Where the idea loses appeal for many is when it becomes compulsory! My generation is remarkably grumpy and deceitful about our required Continuing Professional Development! Despite its obvious economic and market benefits for professionals and skilled trades, we have to be dragged to courses, cajoled to keep our hours up, and threatened with the loss of our Woodchuck Badge if we are delinquent. The enforcement regime is unsurprisingly childish, since we qualification holders are not displaying much maturity.

Maintaining our professional knowledge and skills is just smart. Through new approaches to structured learning, peer assessment and self-reflection, we can ensure our competence, relevance and marketability for future paid work. This is important for us, as firstly most New Zealanders of our cohort do not save enough to afford an unconstrained retirement, and secondly our health and life expectancy keeps improving.
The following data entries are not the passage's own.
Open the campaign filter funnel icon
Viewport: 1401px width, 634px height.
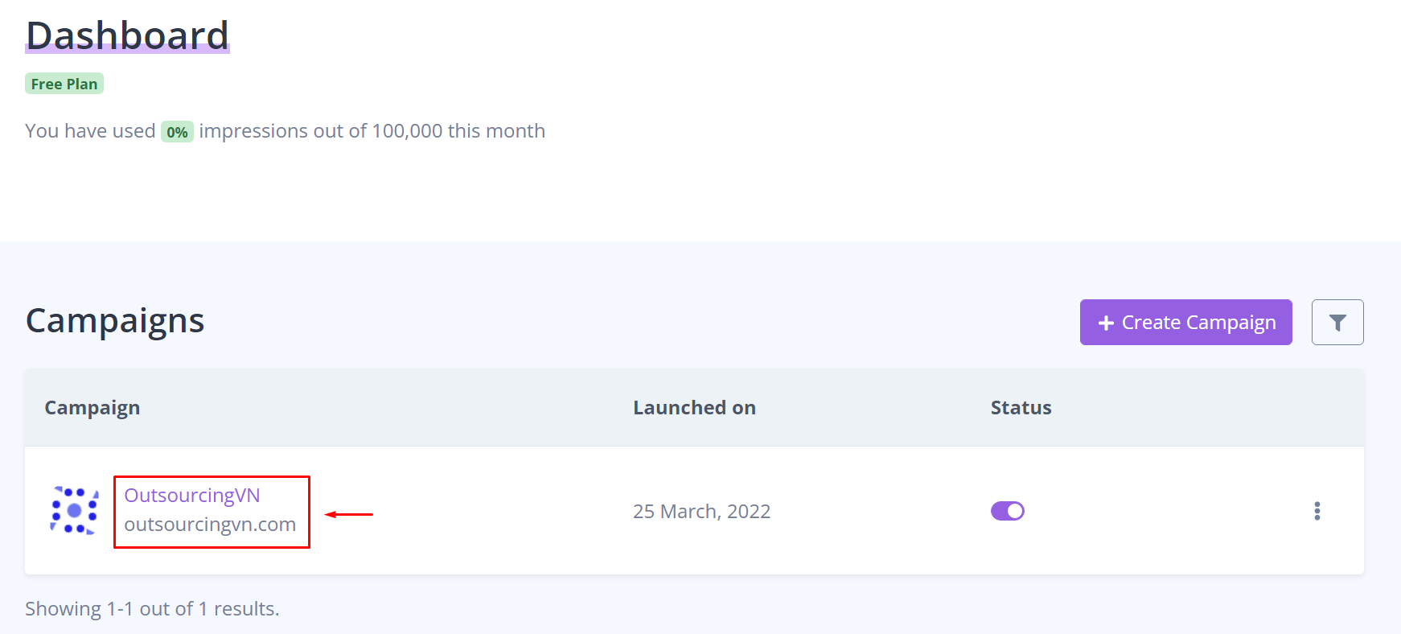pyautogui.click(x=1337, y=323)
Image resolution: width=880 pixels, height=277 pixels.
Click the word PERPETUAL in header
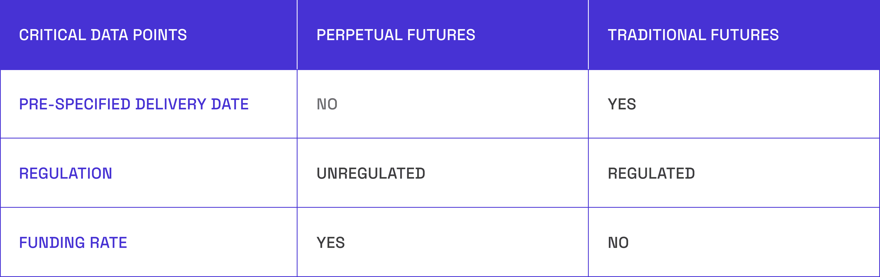pyautogui.click(x=360, y=35)
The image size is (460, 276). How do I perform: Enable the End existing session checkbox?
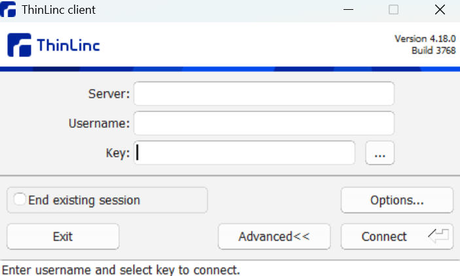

Statistics New Zealand points to a rapid change in workforce engagement as the last of the Silent Generation (DOB 1925-1945) has now passed 65, and the Baby Boomers (DOB 1946-1964) begin to hit that threshold. Stats NZ predicts a sharp jump in 65+ year-olds’ workforce participation, from 114,000 in 2011 to 175,000 in 2016, 233,000 in 2021, and 296,000 in 2026. In these fifteen years, the 65+ generation’s share of the NZ labour force will rise from 5% to 11%.

But these predictions presuppose that individuals have maintained current and relevant our skills and knowledge to be a successful earner, economic contributor and team player in a fast-changing, technological, selective labour market.

So, for continuing income – whether psychic or assessable – keep the learning up!